Welche Größe brauche ich?

Die einfache Faustregel:

  • 2-Personen-Haushalt (3.000 kWh/Jahr): 5–7 kWh Speicher reichen
  • 4-Personen-Familie (4.500 kWh/Jahr): 8–12 kWh sind optimal
  • Familie + Wallbox + Wärmepumpe: 12–18 kWh sinnvoll

Zu groß zu dimensionieren lohnt sich nicht – die zusätzliche kWh wird im Sommer nicht voll genutzt, im Winter ist sie eh schnell leer.

Vergleichstabelle (10 kWh nutzbar):
Kriterium Lithium LFP Salzwasser
Investition6.500–9.000 €9.500–13.000 €
Lebensdauer15–20 Jahre20+ Jahre
Wirkungsgrad94 %91 %
Brand­sicherheitgut (LFP)sehr gut
Platzbedarfgeringhoch

Was wir empfehlen

Für 95 % aller Wiener Einfamilienhäuser ist Lithium-LFP 2026 die richtige Wahl: bestes Preis-Leistungs-Verhältnis, kompakt, sicher, und mit modernen Wechselrichtern (Fronius, SMA, Huawei) perfekt integrierbar.

Salzwasser-Speicher sind interessant für:

  • Sicherheitsbedenken (z.

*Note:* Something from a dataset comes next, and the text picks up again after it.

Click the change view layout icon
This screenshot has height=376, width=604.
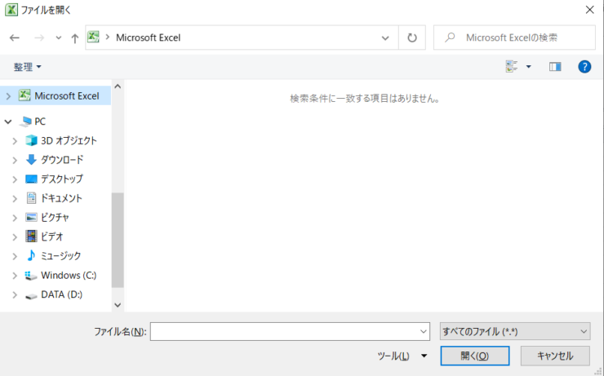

B. Holzhäuser, ungenutzte Dachgeschoße)
  • Heimkeller mit viel Platz
  • maximale Nachhaltigkeit (keine Kobalt, kein Lithium)

Nachrüsten oder Neu?

Wenn Sie bereits eine PV-Anlage haben, ist eine AC-gekoppelte Nachrüstung meistens möglich – also ein Batteriespeicher mit eigenem Wechselrichter, der nachträglich angeschlossen wird. Kostet etwas mehr als ein gleich integriertes System (DC-gekoppelt), aber funktioniert auch ohne neuen Hauptwechselrichter.

Förderung 2026

Die Bundesförderung für Speicher ist 2026 wieder aktiv – aktuell 200 €/kWh Speicherkapazität, gedeckelt bei 50 % der Investitionskosten. Bei einem 10-kWh-Speicher also bis zu 2.000 € Förderung. Antrag immer vor Beauftragung. Mehr im Artikel PV-Förderung 2026.